TASK REQUIREMENTS: Reproduce exactly the line containing "Image resolution: width=1003" and every line after it, through the last line of the records below; add nothing.

:: RECORDS FOR PROCESSING ::

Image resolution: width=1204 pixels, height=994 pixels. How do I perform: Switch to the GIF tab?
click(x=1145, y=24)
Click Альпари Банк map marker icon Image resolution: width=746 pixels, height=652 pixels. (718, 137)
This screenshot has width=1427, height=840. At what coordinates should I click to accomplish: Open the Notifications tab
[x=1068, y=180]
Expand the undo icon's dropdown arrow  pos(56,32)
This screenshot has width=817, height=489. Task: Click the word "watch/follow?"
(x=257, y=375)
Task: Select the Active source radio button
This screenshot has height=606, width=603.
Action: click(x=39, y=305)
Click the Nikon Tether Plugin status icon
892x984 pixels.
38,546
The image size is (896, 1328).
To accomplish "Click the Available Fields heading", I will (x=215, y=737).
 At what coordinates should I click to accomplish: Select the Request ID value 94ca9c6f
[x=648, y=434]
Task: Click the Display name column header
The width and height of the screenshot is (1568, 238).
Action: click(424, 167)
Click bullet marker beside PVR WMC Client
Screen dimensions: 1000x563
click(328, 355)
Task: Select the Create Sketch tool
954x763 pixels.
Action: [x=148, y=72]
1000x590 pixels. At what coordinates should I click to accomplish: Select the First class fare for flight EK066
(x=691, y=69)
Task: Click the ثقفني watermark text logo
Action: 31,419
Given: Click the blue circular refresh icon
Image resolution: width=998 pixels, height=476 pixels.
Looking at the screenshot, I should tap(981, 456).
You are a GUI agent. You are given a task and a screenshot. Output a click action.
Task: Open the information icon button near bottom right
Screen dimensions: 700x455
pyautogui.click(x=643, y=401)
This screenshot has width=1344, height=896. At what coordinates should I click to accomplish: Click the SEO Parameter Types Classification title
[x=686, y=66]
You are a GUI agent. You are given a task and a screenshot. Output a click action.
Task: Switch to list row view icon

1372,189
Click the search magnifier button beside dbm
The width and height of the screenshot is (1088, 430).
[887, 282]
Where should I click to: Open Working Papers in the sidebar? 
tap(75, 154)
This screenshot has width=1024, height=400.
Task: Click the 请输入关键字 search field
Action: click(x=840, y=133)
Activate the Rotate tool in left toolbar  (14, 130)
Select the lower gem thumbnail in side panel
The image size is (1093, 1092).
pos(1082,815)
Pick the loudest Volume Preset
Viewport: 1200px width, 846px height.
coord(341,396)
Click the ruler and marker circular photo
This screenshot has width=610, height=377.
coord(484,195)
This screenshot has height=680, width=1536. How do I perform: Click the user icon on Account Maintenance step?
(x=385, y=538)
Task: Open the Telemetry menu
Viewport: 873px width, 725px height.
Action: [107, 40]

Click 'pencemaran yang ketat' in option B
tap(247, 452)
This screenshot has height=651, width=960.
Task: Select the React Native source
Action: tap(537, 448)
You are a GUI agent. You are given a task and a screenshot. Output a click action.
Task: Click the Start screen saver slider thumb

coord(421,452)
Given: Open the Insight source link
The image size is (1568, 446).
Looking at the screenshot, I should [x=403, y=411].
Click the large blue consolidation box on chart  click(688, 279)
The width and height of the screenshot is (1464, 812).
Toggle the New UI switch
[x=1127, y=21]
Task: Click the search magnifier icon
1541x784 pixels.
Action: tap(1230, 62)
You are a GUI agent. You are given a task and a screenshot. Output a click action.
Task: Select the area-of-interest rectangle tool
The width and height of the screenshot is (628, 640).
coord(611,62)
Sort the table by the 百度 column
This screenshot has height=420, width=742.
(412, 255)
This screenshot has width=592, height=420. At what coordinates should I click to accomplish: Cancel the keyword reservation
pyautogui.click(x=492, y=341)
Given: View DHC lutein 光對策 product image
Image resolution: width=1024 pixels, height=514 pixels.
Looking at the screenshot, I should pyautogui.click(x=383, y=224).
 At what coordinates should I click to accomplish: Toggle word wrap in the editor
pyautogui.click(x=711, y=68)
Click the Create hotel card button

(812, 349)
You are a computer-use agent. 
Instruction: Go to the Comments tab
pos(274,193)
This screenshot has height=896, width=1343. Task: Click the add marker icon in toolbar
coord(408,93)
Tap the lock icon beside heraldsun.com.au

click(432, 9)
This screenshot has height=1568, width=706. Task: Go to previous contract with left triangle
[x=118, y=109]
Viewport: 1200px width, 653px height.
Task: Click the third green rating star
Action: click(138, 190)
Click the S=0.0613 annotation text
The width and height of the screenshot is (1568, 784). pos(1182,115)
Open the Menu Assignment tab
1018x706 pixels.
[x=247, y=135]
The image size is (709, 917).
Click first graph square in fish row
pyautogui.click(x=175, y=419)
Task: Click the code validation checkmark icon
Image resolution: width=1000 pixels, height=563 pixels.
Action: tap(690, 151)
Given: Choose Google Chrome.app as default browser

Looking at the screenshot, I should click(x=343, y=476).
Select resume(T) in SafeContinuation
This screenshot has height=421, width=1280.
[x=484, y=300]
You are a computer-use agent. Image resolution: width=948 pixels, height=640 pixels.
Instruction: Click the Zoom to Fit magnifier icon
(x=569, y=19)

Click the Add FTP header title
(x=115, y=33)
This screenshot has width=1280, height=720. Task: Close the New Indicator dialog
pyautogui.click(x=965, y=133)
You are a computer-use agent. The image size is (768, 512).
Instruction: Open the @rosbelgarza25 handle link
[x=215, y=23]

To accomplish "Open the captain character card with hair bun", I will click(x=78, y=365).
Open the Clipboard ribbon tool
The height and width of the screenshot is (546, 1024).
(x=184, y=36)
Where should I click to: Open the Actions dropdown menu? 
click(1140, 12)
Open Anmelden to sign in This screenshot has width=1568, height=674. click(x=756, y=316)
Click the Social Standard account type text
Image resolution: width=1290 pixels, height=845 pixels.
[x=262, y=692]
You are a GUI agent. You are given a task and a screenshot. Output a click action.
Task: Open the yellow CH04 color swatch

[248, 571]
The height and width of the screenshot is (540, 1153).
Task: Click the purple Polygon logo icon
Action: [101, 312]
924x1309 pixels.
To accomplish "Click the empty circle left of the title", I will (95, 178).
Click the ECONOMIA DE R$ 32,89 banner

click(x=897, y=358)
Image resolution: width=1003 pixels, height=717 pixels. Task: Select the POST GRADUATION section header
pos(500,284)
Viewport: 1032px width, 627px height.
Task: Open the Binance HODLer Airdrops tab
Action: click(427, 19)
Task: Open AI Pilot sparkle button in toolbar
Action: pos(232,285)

:::

WRITTEN RESPONSE:
Image resolution: width=1003 pixels, height=717 pixels. Task: Select the POST GRADUATION section header
pos(500,284)
Viewport: 1032px width, 627px height.
Task: Open the Binance HODLer Airdrops tab
Action: click(427, 19)
Task: Open AI Pilot sparkle button in toolbar
Action: pos(232,285)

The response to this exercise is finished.